New research explores the economic benefits of recent transmission investments in Chile.

Total installed solar capacity in Chile now exceeds a whopping 4.4 GW. That’s 20% of all the installed solar in Latin America, despite Chile having less than 3% of the region’s population.

In a previous post, I gave four reasons why Chile is such an attractive market for solar: (1) rising electricity demand, (2) world-class solar resources, (3) limited natural gas and coal, and (4) commitment to the free market.

Today I want to add a fifth reason – (5) a robust transmission network. A terrific new paper by Luis Gonzales, Energy Institute alum Koichiro Ito, and Mar Reguant examines the short- and long-run impacts of recent transmission investments in the Chilean electricity market, documenting large economic benefits.

Golden Link

The Atacama Desert in Northern Chile is high, flat, and bone dry — the ideal location for solar. By some measures, the Atacama is the driest place on the planet. Some parts of the desert have never seen a drop of rain in 400+ years.

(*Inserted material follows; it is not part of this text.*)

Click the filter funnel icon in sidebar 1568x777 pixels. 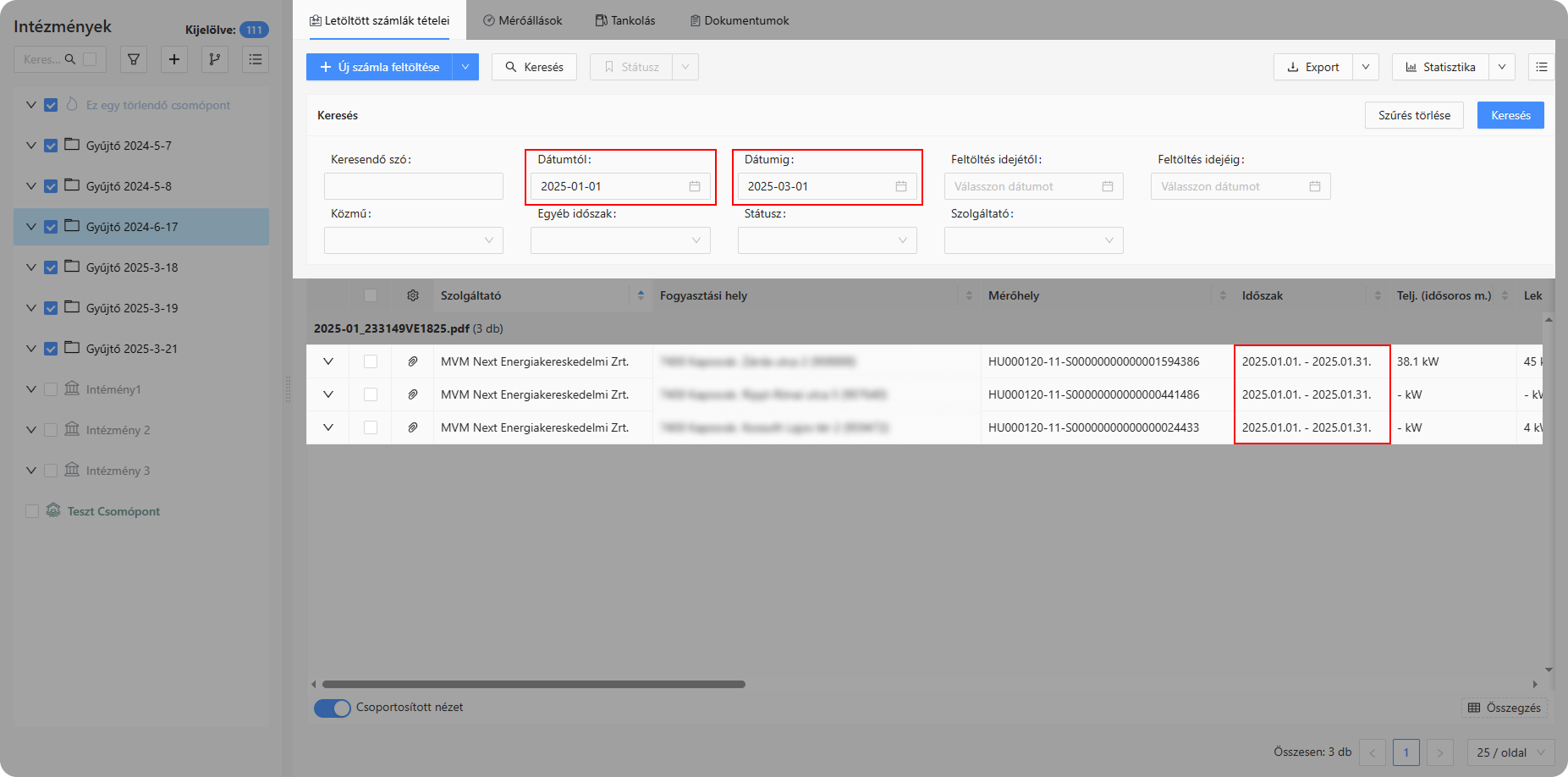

The sun beats down day after day with some of the highest levels of solar irradiance anywhere in the world.

World-class solar resources are available throughout the Atacama, stretching 1000 kilometers from 18 degrees south latitude in the north to 29 degrees south latitude in the south. The challenge is, however, that not many people live that far north. The mining industry is in the north, but most of Chile’s population and thus, most of the demand for electricity, is found 1000 kilometers further to the south around Santiago at 34 degrees latitude.

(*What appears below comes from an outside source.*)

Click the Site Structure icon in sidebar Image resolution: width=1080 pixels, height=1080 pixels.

One option would be to build solar close to Santiago. The problem is that solar irradiance around Santiago is at least 20% lower, significantly reducing the value of the investment. It’s often the case with renewables that the best resources are not located where electricity is most valuable.

Until 2017, Chile’s northern (SING) and central (SIC) electricity grids were completely separated with no interconnection between them. As shown in the maps below, the Chilean government completed a new interconnection in November 2017, and a reinforcement transmission line in June 2019. Both expansions were double circuit 500kV transmission lines with enough capacity to significantly integrate SING and SIC.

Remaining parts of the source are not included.